Si el título ya es ñoño, la película es insuperable. Ayer, con la murga esta de ‘Un hotel en Roma’ (para los que no asistieron a la columna, cinta de Julio Médem en la que dos zagalas se dan carantoñas por todas las esquinas, sin más preámbulos), decidí ver film que se vende con las mismas premisas: dos actrices guapas y sus armas de mujer que tontean con la cámara durante dos horas. En este caso, Keira Knightley (Piratas del Caribe) y Sienna Miller (Stardust). Y, en vez de española, obviamente, era inglesa. De la Gran Bretaña.

Pues no hubo sorpresas, oiga: menudo aburrimiento. Ciento veinte minutos de insufrible murga romanticona y manierista repleta de diálogos fruto de una infancia traumatizada por una lectura continuada e insistente de Jane Austen. Ñordo aderezado con todo el tabaco que Eugenio se fumó durante su vida. Se ve que si eras escritor o amante de, no podías ser ‘cool’ si no respirabas humo constantemente.

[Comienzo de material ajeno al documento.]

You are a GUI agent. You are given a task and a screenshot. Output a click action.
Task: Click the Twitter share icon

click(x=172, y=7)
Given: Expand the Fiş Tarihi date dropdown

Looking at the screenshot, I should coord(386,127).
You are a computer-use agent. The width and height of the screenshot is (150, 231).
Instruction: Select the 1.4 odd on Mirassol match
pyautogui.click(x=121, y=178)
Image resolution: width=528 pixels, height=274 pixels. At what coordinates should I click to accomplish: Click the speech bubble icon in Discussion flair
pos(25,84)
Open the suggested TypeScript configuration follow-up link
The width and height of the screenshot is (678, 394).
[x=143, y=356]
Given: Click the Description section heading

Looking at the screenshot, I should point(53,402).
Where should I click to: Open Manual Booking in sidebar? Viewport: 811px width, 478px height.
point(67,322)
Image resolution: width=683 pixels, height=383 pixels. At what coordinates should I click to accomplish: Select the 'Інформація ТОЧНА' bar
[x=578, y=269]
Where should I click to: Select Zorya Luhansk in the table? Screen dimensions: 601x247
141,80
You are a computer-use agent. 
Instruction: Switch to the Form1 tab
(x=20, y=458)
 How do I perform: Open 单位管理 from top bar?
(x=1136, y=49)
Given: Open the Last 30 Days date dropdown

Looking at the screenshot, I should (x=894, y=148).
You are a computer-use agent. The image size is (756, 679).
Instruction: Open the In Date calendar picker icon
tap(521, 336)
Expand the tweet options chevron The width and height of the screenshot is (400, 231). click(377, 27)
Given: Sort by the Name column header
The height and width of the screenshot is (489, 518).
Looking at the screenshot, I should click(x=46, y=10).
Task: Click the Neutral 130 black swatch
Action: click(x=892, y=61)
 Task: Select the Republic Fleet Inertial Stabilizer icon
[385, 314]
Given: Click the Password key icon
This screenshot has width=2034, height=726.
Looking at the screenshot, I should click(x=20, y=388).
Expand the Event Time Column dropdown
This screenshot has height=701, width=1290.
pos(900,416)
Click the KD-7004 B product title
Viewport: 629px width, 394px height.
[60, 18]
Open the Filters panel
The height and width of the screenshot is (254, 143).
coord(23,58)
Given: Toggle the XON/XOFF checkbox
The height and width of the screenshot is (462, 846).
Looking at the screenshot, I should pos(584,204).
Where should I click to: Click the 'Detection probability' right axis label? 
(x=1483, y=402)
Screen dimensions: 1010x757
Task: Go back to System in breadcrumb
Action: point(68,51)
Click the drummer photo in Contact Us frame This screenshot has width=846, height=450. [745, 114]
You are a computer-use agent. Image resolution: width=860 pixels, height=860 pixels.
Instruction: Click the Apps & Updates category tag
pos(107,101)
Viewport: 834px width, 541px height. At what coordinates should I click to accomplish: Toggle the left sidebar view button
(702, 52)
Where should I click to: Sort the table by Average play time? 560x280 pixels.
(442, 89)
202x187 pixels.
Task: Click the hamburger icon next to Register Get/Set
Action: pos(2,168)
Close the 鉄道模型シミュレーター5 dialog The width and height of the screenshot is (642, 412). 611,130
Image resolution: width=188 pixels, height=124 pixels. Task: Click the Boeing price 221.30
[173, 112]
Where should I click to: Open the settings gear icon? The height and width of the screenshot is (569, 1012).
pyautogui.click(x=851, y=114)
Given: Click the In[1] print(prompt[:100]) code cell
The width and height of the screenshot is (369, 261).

‘El límite del amor’ es una especie de biopic basado en la vida del poeta Dylan Thomas, una de las figuras culturales más importantes para la literatura inglesa de la primera mitad del siglo XX. Concretamente el filme se centra en la relación a cuatro bandas que mantuvo el poeta con su mujer, con su amiga desde la infancia, Vera, y con el marido de ésta. Vera Phillips (Keira Knightley) y Dylan Thomas (Matthew Rhys), pareja en la adolescencia, se reencuentran diez años después en Londres durante la II Guerra Mundial. La magia renace entre los dos, pero Dylan ya está casado con la alegre y aventurera Caitlin (Sienna Miller). A pesar de que las dos mujeres aman al mismo hombre, se hacen amigas y cómplices. Vera acaba casándose con William (Cillian Murphy) y mientras él combate fuera del país, ella decide regresar a su Gales natal con sus amigos, y allí la batalla entre su corazón y su cabeza se intensifica.

Es cierto que Knightley y Miller hacen un tándem de actrices más que respetable y que ambas hacen un papel muy interiorizado. No es menos cierto que, al menos, ellas alegran la vista al espectador cargado de testosterona. Aunque eso no evitará que se retuerzan en la butaca y bostecen, con dolo, una y otra vez.